Sentenza n.243 - deposito 25 2011

Rinnovo del vincolo espropriativo


Giudizio incidentale di legittimità costituzionale dell'articolo 7, comma 9, della legge della Regione Basilicata 3 novembre 1998, n. 41 (Disciplina dei consorzi per lo sviluppo industriale) promosso dal TAR Basilicata


Contenuto delle disposizioni impugnate


La disposizione viene censurata nella parte in cui prevede che i piani approvati ai sensi dell'art. 51 del d.p.r. 218/1978 “Testo unico delle leggi sugli interventi nel Mezzogiorno”, o della l.r. 32/1994, sull'assetto dei consorzi per le aree di sviluppo industriale, nel frattempo scaduti, sono riapprovati con la stessa l.r. 41/1998 ed hanno una validità di due anni, durante i quali i consorzi provvedono ad adottare i nuovi strumenti di pianificazione, con le procedure previste dalla legge medesima.

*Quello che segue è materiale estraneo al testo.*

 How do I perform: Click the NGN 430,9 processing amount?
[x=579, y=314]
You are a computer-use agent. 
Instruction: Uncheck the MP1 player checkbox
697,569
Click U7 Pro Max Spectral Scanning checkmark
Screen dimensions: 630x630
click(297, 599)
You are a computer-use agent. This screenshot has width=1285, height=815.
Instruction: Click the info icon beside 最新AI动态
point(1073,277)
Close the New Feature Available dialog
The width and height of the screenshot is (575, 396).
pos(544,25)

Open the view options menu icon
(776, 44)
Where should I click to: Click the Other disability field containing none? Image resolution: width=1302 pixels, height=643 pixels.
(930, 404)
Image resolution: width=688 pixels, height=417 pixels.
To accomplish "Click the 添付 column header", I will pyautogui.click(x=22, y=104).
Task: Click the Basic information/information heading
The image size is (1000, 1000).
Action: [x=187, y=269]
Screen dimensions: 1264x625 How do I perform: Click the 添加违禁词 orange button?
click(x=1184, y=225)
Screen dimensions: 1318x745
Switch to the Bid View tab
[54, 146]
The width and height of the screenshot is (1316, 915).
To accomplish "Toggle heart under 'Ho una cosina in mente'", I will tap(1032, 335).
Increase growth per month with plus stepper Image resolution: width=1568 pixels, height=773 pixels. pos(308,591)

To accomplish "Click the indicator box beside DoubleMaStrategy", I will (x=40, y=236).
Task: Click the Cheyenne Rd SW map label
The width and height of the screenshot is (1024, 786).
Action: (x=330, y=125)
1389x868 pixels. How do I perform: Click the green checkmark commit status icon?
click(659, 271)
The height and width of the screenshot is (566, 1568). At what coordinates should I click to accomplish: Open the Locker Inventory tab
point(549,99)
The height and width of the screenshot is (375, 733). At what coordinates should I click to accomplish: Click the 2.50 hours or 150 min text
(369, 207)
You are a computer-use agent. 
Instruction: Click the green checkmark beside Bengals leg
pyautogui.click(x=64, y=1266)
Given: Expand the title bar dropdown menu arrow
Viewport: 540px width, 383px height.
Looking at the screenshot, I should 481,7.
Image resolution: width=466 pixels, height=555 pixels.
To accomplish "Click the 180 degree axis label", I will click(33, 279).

Motivi della ordinanza di rimessione

Contrasto con gli artt. 3, 42, 43 e 97 della Costituzione, in quanto la disposizione sottopone nuovamente a vincolo preordinato all'esproprio immobili, con correlati diritti di proprietà, già a suo tempo incisi dai piani durante il periodo di ordinaria efficacia, senza prevedere alcun indennizzo e senza alcun previo bilanciamento degli interessi in gioco, quello pubblico e quello privato, in violazione del diritto di proprietà e ledendo il generale principio di ragionevolezza e il principio di legalità e di buon andamento dell'azione amministrativa.



Decisione della Corte

Questione fondata

Già con precedente pronuncia (la 314/2007), è stata dichiarata la illegittimità costituzionale di alcune disposizioni della Regione Campania  (leggi regionali 16/1998 e 10/2001) nella parte in cui prorogavano i piani regolatori dei nuclei e delle aree industriali già scaduti, in base alla considerazione che difettava nelle proroghe qualunque considerazione degli interessi pubblici e privati coinvolti dal rinnovo dei vincoli posti di piani delle aree di sviluppo industriale, in relazione alla persistente necessità da parte della pubblica amministrazione di disporre della proprietà privata per realizzare un progetto di interesse generale.

La diretta incidenza sulle proprietà interessate esposte al procedimento espropriativo, cui è prodromica la dichiarazione di pubblica utilità, non consente il bilanciamento dell'interesse pubblico con gli interessi dei proprietari destinatari del vincolo, i quali vengono così esposti ad un ulteriore periodo di compressione del proprio diritto, quando la decorrenza, anche lontana, del periodo, legale e prevedibile, di efficacia del vincolo, poteva aver creato in essi un legittimo affidamento sulla riespansione del diritto medesimo.

Per i medesimi motivi, viene ritenuta costituzionalmente illegittima la disposizione in esame.


Dichiarazione:


Dichiara la illegittimità costituzionale dell'articolo 7, comma 9, della lr. Basilicata 41/1998.